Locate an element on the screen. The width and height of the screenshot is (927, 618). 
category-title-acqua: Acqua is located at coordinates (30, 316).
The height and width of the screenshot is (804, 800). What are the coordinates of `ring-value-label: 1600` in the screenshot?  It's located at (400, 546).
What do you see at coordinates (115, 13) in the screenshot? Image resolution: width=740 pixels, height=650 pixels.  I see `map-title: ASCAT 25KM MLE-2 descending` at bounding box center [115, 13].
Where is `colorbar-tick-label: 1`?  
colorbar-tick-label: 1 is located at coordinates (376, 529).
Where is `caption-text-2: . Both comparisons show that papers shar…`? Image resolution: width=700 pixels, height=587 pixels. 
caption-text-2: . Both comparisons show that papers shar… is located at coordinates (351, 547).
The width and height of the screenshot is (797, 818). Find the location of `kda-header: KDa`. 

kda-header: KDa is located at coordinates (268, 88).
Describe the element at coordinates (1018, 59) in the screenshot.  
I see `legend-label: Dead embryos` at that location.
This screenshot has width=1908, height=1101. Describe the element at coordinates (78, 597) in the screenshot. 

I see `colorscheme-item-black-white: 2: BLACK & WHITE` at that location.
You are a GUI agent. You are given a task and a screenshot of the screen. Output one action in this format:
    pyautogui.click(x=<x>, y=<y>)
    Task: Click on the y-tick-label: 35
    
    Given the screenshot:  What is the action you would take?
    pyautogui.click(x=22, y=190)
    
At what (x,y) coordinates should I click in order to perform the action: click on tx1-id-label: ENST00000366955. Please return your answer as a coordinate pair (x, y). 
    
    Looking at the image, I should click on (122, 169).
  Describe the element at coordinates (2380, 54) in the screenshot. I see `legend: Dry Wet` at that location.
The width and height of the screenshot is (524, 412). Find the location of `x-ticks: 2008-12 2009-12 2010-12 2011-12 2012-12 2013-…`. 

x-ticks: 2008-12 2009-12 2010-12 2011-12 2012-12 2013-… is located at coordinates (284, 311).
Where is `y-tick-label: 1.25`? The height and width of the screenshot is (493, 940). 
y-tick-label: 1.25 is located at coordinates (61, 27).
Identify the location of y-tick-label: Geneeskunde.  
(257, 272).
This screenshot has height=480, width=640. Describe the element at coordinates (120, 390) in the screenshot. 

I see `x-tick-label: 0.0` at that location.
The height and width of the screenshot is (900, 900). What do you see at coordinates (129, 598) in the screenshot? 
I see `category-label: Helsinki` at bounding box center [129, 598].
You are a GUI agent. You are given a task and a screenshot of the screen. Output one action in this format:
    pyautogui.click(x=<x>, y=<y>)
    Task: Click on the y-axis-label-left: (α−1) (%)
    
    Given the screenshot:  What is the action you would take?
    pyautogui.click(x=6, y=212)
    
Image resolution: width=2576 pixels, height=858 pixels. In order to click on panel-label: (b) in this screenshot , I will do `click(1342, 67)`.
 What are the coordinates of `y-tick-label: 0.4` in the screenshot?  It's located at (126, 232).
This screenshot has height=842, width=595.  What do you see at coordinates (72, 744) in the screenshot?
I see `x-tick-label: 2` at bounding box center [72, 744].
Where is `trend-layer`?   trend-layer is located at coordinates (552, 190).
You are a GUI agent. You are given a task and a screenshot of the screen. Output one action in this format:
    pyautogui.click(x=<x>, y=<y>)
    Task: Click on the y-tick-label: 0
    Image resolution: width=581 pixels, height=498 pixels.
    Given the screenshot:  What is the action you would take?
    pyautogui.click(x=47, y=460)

▸ REQUEST
Reproduce all the records above, switching every "GUI agent" to "desktop assistant" and leaving everything else unchanged.

▸ EXERCISE ANSWER
Locate an element on the screen. The width and height of the screenshot is (927, 618). 
category-title-acqua: Acqua is located at coordinates (30, 316).
The height and width of the screenshot is (804, 800). What are the coordinates of `ring-value-label: 1600` in the screenshot?  It's located at (400, 546).
What do you see at coordinates (115, 13) in the screenshot? Image resolution: width=740 pixels, height=650 pixels.  I see `map-title: ASCAT 25KM MLE-2 descending` at bounding box center [115, 13].
Where is `colorbar-tick-label: 1`?  
colorbar-tick-label: 1 is located at coordinates (376, 529).
Where is `caption-text-2: . Both comparisons show that papers shar…`? Image resolution: width=700 pixels, height=587 pixels. 
caption-text-2: . Both comparisons show that papers shar… is located at coordinates (351, 547).
The width and height of the screenshot is (797, 818). Find the location of `kda-header: KDa`. 

kda-header: KDa is located at coordinates (268, 88).
Describe the element at coordinates (1018, 59) in the screenshot.  
I see `legend-label: Dead embryos` at that location.
This screenshot has width=1908, height=1101. Describe the element at coordinates (78, 597) in the screenshot. 

I see `colorscheme-item-black-white: 2: BLACK & WHITE` at that location.
You are a desktop assistant. You are given a task and a screenshot of the screen. Output one action in this format:
    pyautogui.click(x=<x>, y=<y>)
    Task: Click on the y-tick-label: 35
    
    Given the screenshot:  What is the action you would take?
    pyautogui.click(x=22, y=190)
    
At what (x,y) coordinates should I click in order to perform the action: click on tx1-id-label: ENST00000366955. Please return your answer as a coordinate pair (x, y). 
    
    Looking at the image, I should click on (122, 169).
  Describe the element at coordinates (2380, 54) in the screenshot. I see `legend: Dry Wet` at that location.
The width and height of the screenshot is (524, 412). Find the location of `x-ticks: 2008-12 2009-12 2010-12 2011-12 2012-12 2013-…`. 

x-ticks: 2008-12 2009-12 2010-12 2011-12 2012-12 2013-… is located at coordinates (284, 311).
Where is `y-tick-label: 1.25`? The height and width of the screenshot is (493, 940). 
y-tick-label: 1.25 is located at coordinates (61, 27).
Identify the location of y-tick-label: Geneeskunde.  
(257, 272).
This screenshot has height=480, width=640. Describe the element at coordinates (120, 390) in the screenshot. 

I see `x-tick-label: 0.0` at that location.
The height and width of the screenshot is (900, 900). What do you see at coordinates (129, 598) in the screenshot? 
I see `category-label: Helsinki` at bounding box center [129, 598].
You are a desktop assistant. You are given a task and a screenshot of the screen. Output one action in this format:
    pyautogui.click(x=<x>, y=<y>)
    Task: Click on the y-axis-label-left: (α−1) (%)
    
    Given the screenshot:  What is the action you would take?
    pyautogui.click(x=6, y=212)
    
Image resolution: width=2576 pixels, height=858 pixels. In order to click on panel-label: (b) in this screenshot , I will do `click(1342, 67)`.
 What are the coordinates of `y-tick-label: 0.4` in the screenshot?  It's located at (126, 232).
This screenshot has height=842, width=595.  What do you see at coordinates (72, 744) in the screenshot?
I see `x-tick-label: 2` at bounding box center [72, 744].
Where is `trend-layer`?   trend-layer is located at coordinates (552, 190).
You are a desktop assistant. You are given a task and a screenshot of the screen. Output one action in this format:
    pyautogui.click(x=<x>, y=<y>)
    Task: Click on the y-tick-label: 0
    Image resolution: width=581 pixels, height=498 pixels.
    Given the screenshot:  What is the action you would take?
    pyautogui.click(x=47, y=460)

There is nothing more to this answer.